My father Dr. Anthony John Letterese (June 1911 – February 2009) was one of seven children born to Italian immigrants. He became a medical doctor, served in the army in World War II, and upon his return home set up a general practice in New York City. He married my mother in 1948 and fathered four children, of which I am his third. People used to comment how much I looked like him and that I was very much like him.
There were many instances as a child and young adult where my actions and attitudes deeply hurt my dad, cutting across the fabric of his beliefs. However, like the father in the parable of the Prodigal Son, my father was ready to embrace me again and treat me as his child, never abandoning hope that I would repent. I cannot recall a time that I felt he acted hypocritically or inconsistently with his beliefs. My father was a man of integrity
Daddy played a significant role in the lives of my three children despite the fact that we lived 3000 miles away from each other and saw each other infrequently. He remained up to date on the goings on in our household and became a part of our homeschool environment, rewarding the children when they made use of the dictionary (most likely his favorite book after the Bible) by paying them for every definition written out and returned to him. There were times that my son, feeling the pinch for funds, would quickly write out definitions to put in the mail knowing his reward would soon follow.

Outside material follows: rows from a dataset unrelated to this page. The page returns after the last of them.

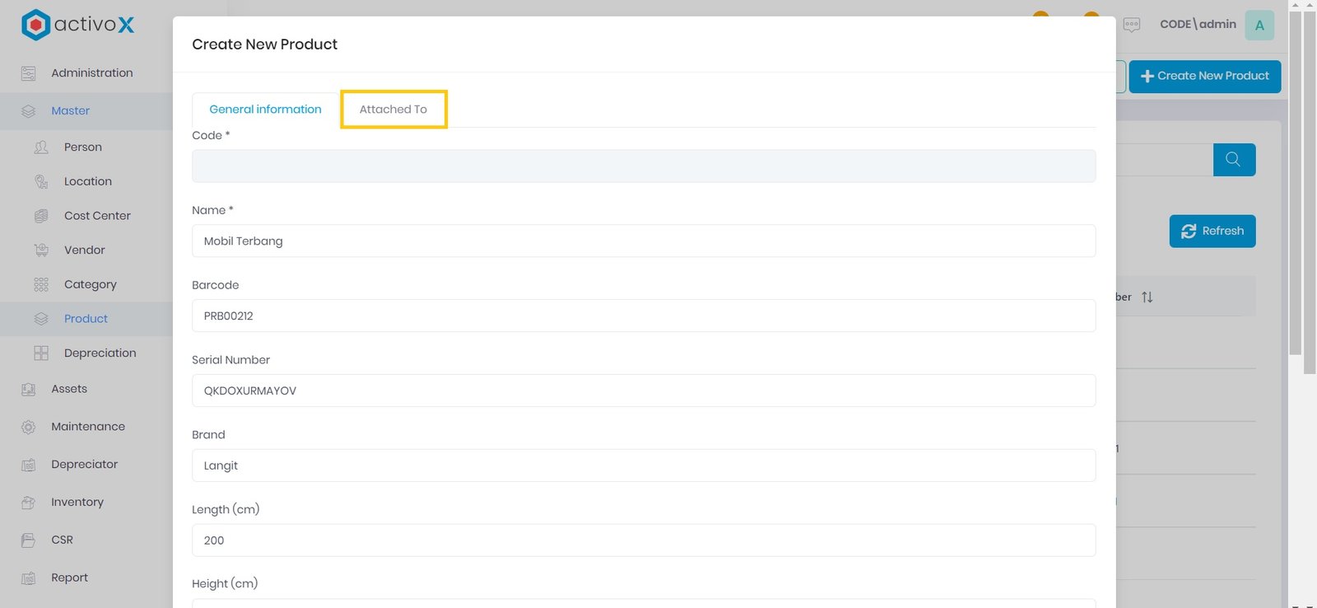1317x608 pixels.
Task: Select the Category grid icon
Action: (41, 284)
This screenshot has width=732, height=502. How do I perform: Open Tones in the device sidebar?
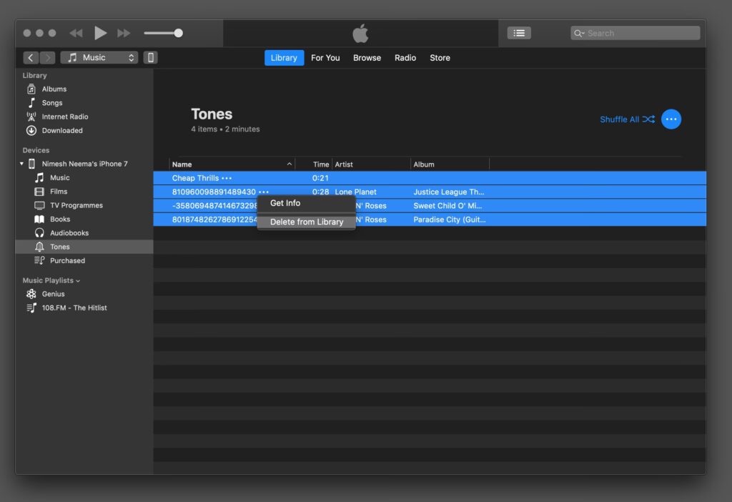coord(60,247)
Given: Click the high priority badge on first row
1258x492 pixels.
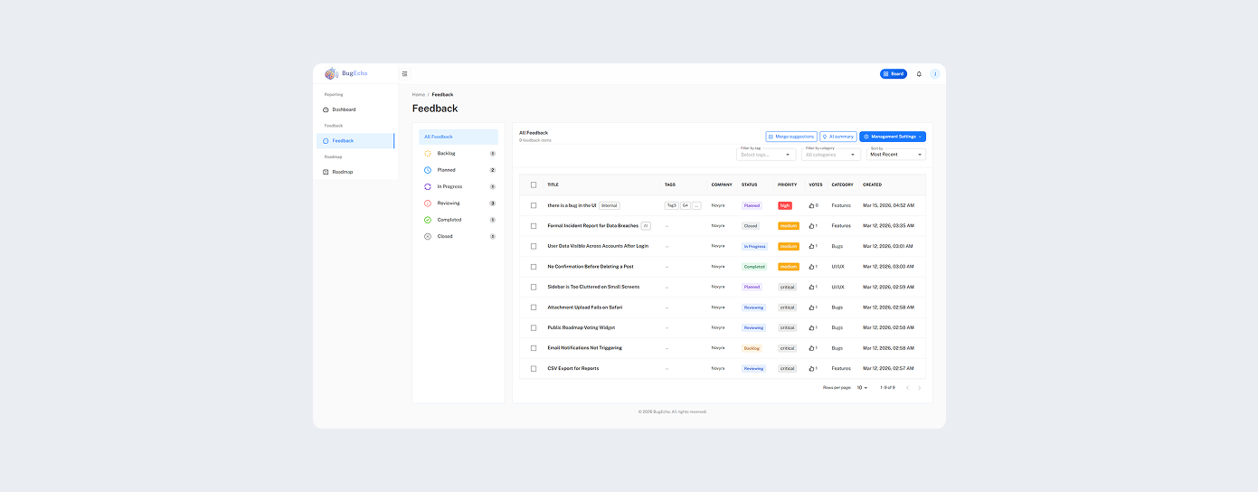Looking at the screenshot, I should tap(784, 205).
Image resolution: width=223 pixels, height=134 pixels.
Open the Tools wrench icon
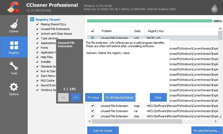14,66
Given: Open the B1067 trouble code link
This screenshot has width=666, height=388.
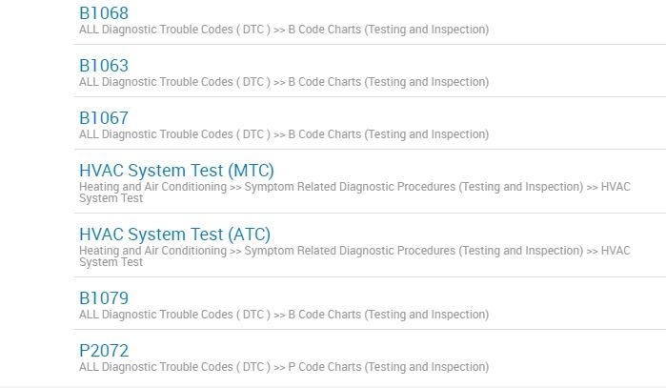Looking at the screenshot, I should point(104,118).
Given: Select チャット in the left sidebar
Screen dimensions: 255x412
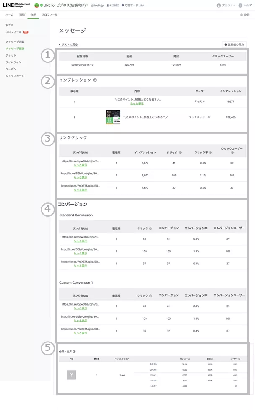Looking at the screenshot, I should click(11, 55).
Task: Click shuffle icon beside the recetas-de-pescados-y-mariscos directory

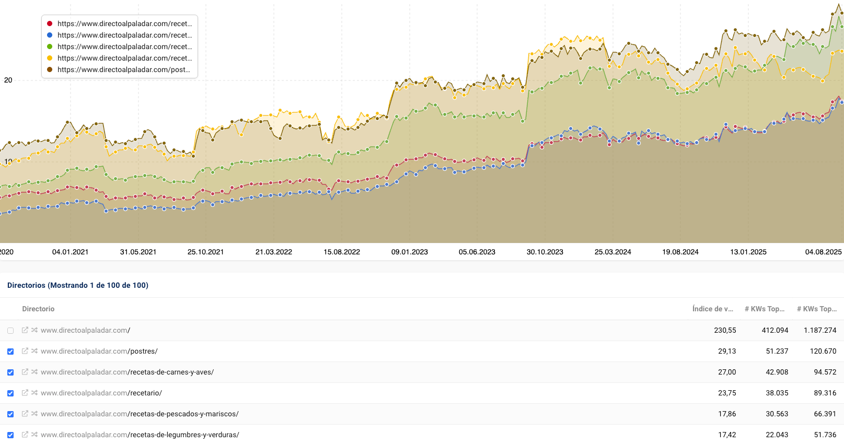Action: tap(34, 414)
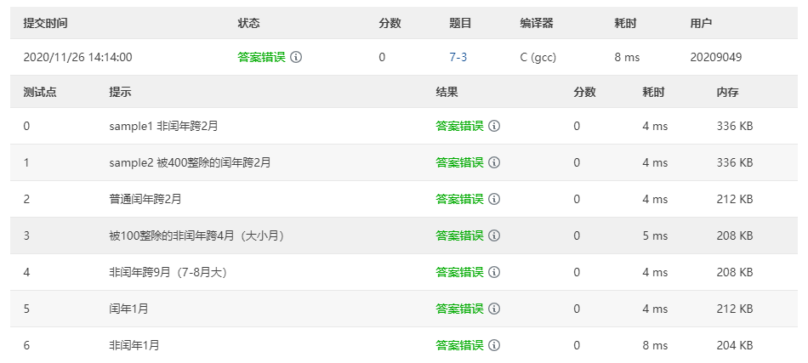The width and height of the screenshot is (808, 363).
Task: Click info icon for test point 3 result
Action: click(494, 235)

My father was among the smartest men I have ever known. He was well read, spoke a number of languages, and could tell great stories. I wish I had faithfully recorded his recollections about his family and his career as a general practitioner. He lived out his pro-life convictions, never prescribing anything that would end a pregnancy and encouraging women who were contemplating abortions to have their babies. He was supportive of our family’s pro-life work and always maintained that God was the Giver of life.
My father was no longer able to care for himself in 2000 and would often become disoriented. Yet even at times when he could not see or found it hard to remember immediate things, I could recite the opening lines of Psalm 23, The Lord’s Prayer, or the Apostles Creed and he could finish them without flaw. These words were truly hidden in his heart. His favorite passage of Scripture came from John 11 when Mary and Martha speak to Jesus after Lazarus’ death:
"Lord if you had been here, my brother would not have died. But I know that even now God will give you whatever you ask."
Jesus said to her, "Your brother will rise again."
Martha answered, "I know he will rise again in the resurrection at the last day."
Jesus said to her, "I am the resurrection and the life. He who believes in me will live, even though he dies; and whoever lives and believes in me will never die. Do you believe this?"
"Yes, Lord," she told him, "I believe that you are the Christ, the Son of God, who was to come into the world."
My father no longer sees through a glass dimly, but sees Jesus Christ face to face. He has entered into the joy of the Lord.